What you should do
Give the entries below again, word for word, and leave out the images.

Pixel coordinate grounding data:
↓↓↓

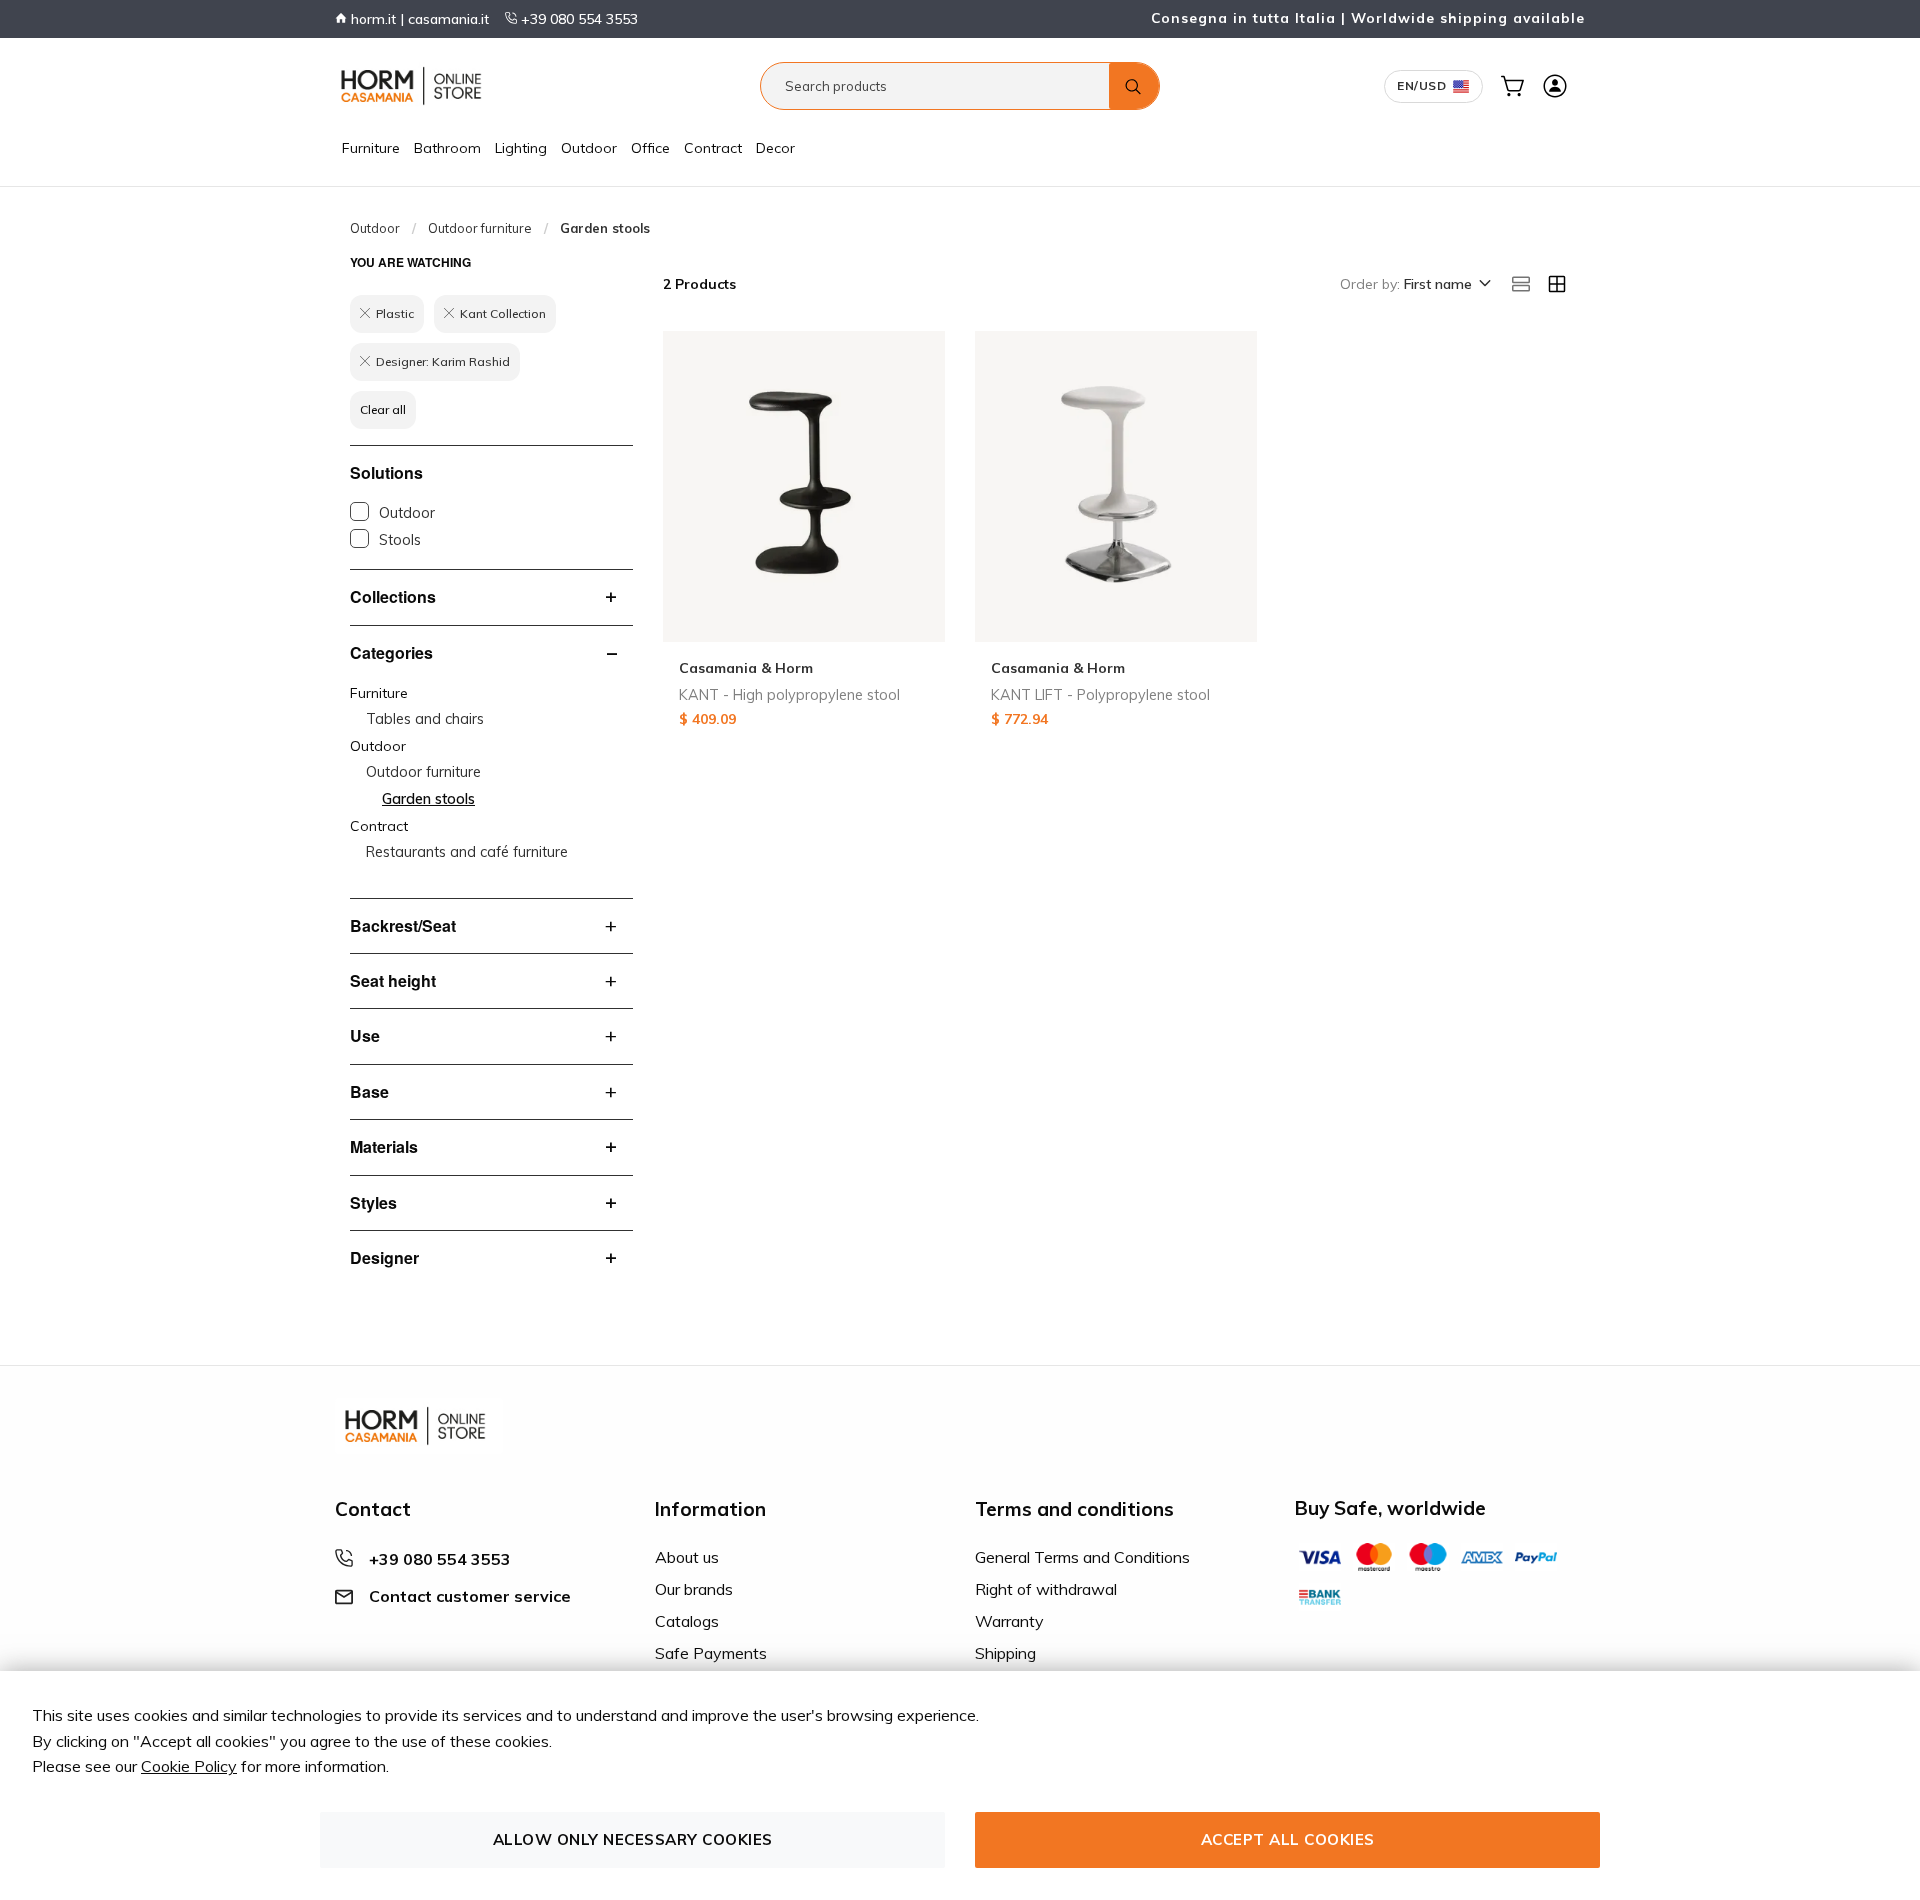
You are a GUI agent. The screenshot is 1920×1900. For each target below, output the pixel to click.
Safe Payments (711, 1653)
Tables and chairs (425, 719)
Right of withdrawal (1046, 1589)
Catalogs (687, 1621)
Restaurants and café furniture (467, 852)
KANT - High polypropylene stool (789, 695)
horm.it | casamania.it (418, 19)
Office (650, 148)
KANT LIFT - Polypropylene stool (1100, 695)
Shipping (1005, 1653)
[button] (1446, 285)
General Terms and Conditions (1082, 1557)
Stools (400, 540)
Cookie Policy (189, 1766)
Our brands (694, 1589)
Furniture (371, 148)
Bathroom (447, 148)
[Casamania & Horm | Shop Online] (415, 86)
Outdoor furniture (480, 228)
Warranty (1009, 1621)
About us (687, 1557)
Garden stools (428, 799)
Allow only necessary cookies (633, 1839)
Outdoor (589, 148)
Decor (775, 148)
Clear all (383, 409)
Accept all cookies (1288, 1839)
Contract (713, 148)
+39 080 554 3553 (577, 19)
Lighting (521, 148)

↑↑↑

Finished exercise
You are a GUI agent. The screenshot is 1920×1900. For each target below, output the pixel to click.
Safe Payments (711, 1653)
Tables and chairs (425, 719)
Right of withdrawal (1046, 1589)
Catalogs (687, 1621)
Restaurants and café furniture (467, 852)
KANT - High polypropylene stool (789, 695)
horm.it | casamania.it (418, 19)
Office (650, 148)
KANT LIFT - Polypropylene stool (1100, 695)
Shipping (1005, 1653)
[button] (1446, 285)
General Terms and Conditions (1082, 1557)
Stools (400, 540)
Cookie Policy (189, 1766)
Our brands (694, 1589)
Furniture (371, 148)
Bathroom (447, 148)
[Casamania & Horm | Shop Online] (415, 86)
Outdoor furniture (480, 228)
Warranty (1009, 1621)
About us (687, 1557)
Garden stools (428, 799)
Allow only necessary cookies (633, 1839)
Outdoor (589, 148)
Decor (775, 148)
Clear all (383, 409)
Accept all cookies (1288, 1839)
Contract (713, 148)
+39 080 554 3553 (577, 19)
Lighting (521, 148)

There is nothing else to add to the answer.